U.T. System policy organizes information into three categories, referred to as the Data Classification Standard. The U.T. System Data Classification Standard consists of three mutually exclusive data classifications based on fit within a spectrum indicating the degree to which access to the data must be restricted and data integrity and availability must be preserved. The three classifications are as follows:
Confidential Information
Information is classified as confidential if it must be protected from unauthorized disclosure or public release based on a state or federal law or regulation. U T. System policy requires that special steps be taken to protect confidential data. Specifically, the policy requires that U. T. System Administration protect the security of confidential data during transport and electronic transmission, including:
- identifying and transmitting the least amount of confidential data required to achieve the intended business objective;
- encrypting all confidential data transmitted over the internet;
- encrypting all confidential data transmitted between institutions and shared data centers; and
- deleting transmitted and received confidential data upon completion of the intended business objective.

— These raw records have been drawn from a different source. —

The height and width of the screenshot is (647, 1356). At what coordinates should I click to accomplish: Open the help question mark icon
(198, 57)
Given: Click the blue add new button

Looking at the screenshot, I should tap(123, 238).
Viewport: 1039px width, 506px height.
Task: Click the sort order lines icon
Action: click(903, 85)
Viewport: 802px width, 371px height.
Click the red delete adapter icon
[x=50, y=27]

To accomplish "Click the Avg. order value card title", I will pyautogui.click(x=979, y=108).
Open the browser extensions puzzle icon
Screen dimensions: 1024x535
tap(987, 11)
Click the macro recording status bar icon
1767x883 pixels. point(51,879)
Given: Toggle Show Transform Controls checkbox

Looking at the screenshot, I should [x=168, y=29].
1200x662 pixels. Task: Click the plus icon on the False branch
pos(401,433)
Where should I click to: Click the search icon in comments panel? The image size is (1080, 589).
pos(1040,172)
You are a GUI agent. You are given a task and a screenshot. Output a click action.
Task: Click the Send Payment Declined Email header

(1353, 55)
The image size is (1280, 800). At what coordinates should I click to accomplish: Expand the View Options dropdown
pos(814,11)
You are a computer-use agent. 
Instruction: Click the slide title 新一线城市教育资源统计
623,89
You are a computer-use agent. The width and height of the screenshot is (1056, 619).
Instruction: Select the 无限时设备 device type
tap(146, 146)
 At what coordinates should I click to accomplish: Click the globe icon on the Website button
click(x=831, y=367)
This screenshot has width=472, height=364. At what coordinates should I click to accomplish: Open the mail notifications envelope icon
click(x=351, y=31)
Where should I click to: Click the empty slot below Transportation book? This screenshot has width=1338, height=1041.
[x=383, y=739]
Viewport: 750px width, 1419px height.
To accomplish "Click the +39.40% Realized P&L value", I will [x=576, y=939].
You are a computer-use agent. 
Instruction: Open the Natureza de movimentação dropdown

Examples of confidential information
- Patient billing Information and protected health information (PHI) subject to HIPAA or applicable state law
- Student education records subject to FERPA
- A credit card number associated with an individual’s name
- A social security number
- Medical research data that contains protected health information
- Certain student loan Information subject to the Gramm Leach Bliley Act
Controlled Information
Controlled information is not generally created or made available for public consumption but may be subject to release to the public through request made via the Texas Public Information Act or similar state or federal law.
Examples of controlled information
- Operational budgets
- Employee salaries
- Expenditures
- Internal communications
Published Information
Published Information includes all data made available to the public through posting to public websites, distribution through email, social media, print publications, or other media.
Examples of published information
- Statistical reports
- Published research
- Organizational policies
- News and press releases
- Unrestricted directory information
- Educational content available to the public at no cost